Regex help

sweven · February 26, 2023, 3:16pm

Hi All,

I’m importing a massive doc of vocab words & definitions and I’d like to structure it for better readability in Obsidian. I have almost no regex experience

The old setup

Every vocab word starts on a new line followed by a space, a hyphen, and another space. (But not every new line starts a new word.)

Here’s an example of 3 word entries:

Before

How I want it to look after regex

Thank you!

willasm · February 26, 2023, 4:14pm

For search use ^(.+) - (.+)
and for replace use #### $1\n$2

sweven · February 26, 2023, 4:20pm

Thank you so much. You’ve saved me many hours of manual labor!

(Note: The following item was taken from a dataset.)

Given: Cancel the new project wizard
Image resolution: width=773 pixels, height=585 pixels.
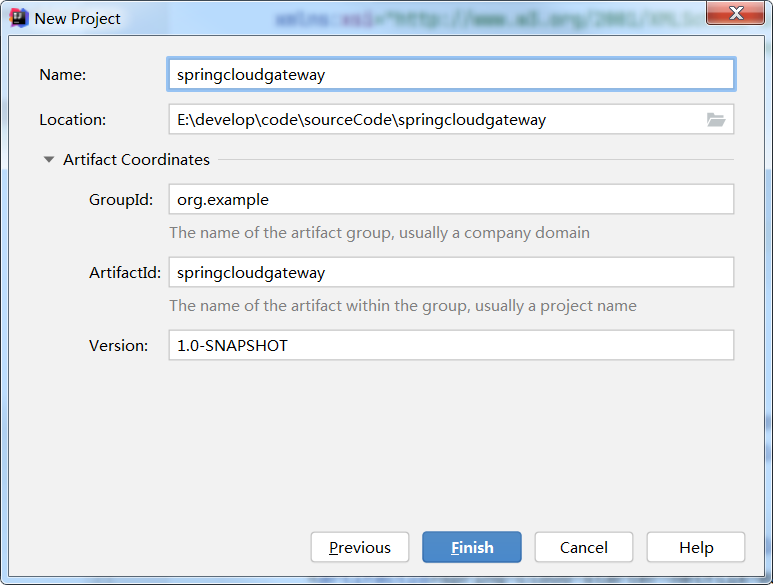Looking at the screenshot, I should point(584,547).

holroy · February 26, 2023, 4:36pm

Do note that that regex might goble up a lot more than what you potentially want.

Like what would be the result after doing that regex on:

word - another - Something?
This is another test - of that regex. Should this be picked up?
And what about $ 5 - 3 = 2$, is an example of elementary math.

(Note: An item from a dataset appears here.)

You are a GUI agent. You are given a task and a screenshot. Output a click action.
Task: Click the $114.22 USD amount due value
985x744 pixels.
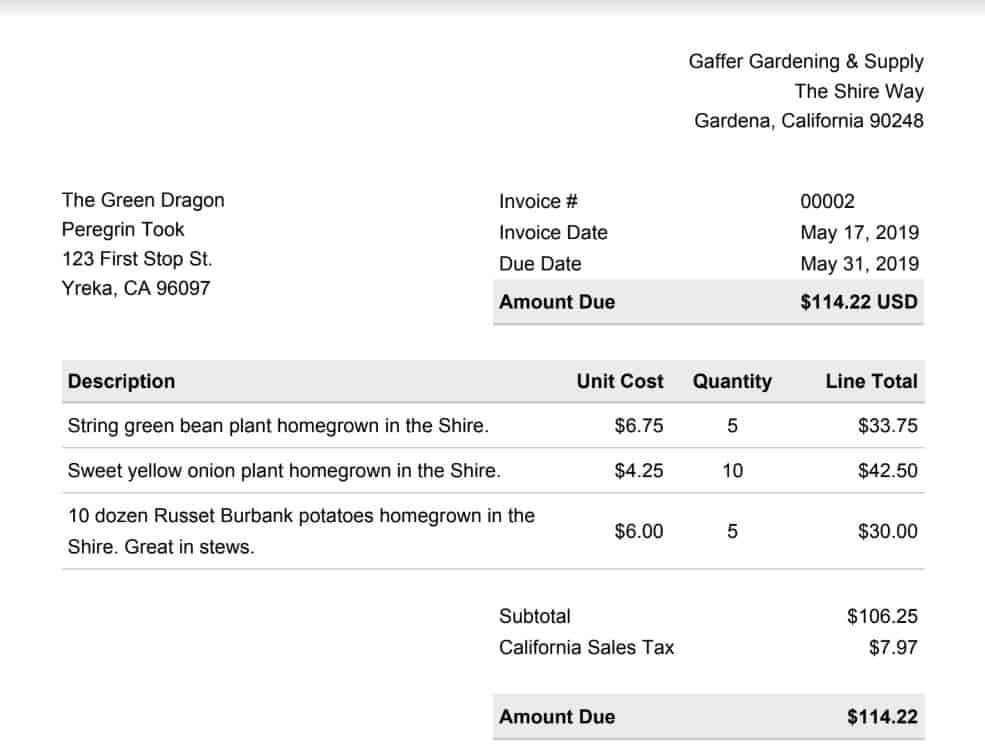coord(859,302)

You might want to reconsider, and choose a slightly more stringent regex.

holroy · February 26, 2023, 4:43pm

Something like ^(\S+) - (.+) is a whole lot safer, see regex101: build, test, and debug regex The link shows the regex in action, and displays what it matches, or not.

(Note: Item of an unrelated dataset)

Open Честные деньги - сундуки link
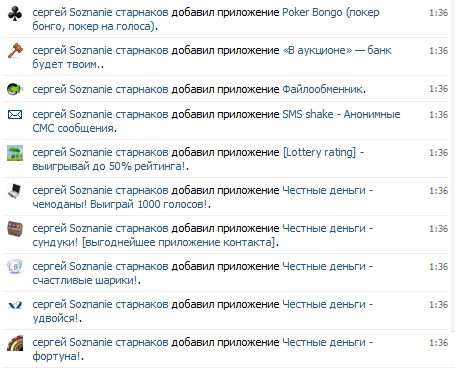[203, 235]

This matches against non-whitespace characters at the start of the line. In other words, a word not consisting of any whitespace characters (like space, tab, newline, … ).

This would still match whimsical “words” like =")#( - Some combination of non-whitespace characters, but that’s a lot less likely to occur, than a random dash in the midst of a sentence/paragraph.

willasm · February 26, 2023, 4:45pm

I agree with holroy. The example I gave you will work fine for the example you provided, but it most likely would produce unexpected results if this were applied to your entire vault.

system · May 27, 2023, 4:46pm

This topic was automatically closed 90 days after the last reply. New replies are no longer allowed.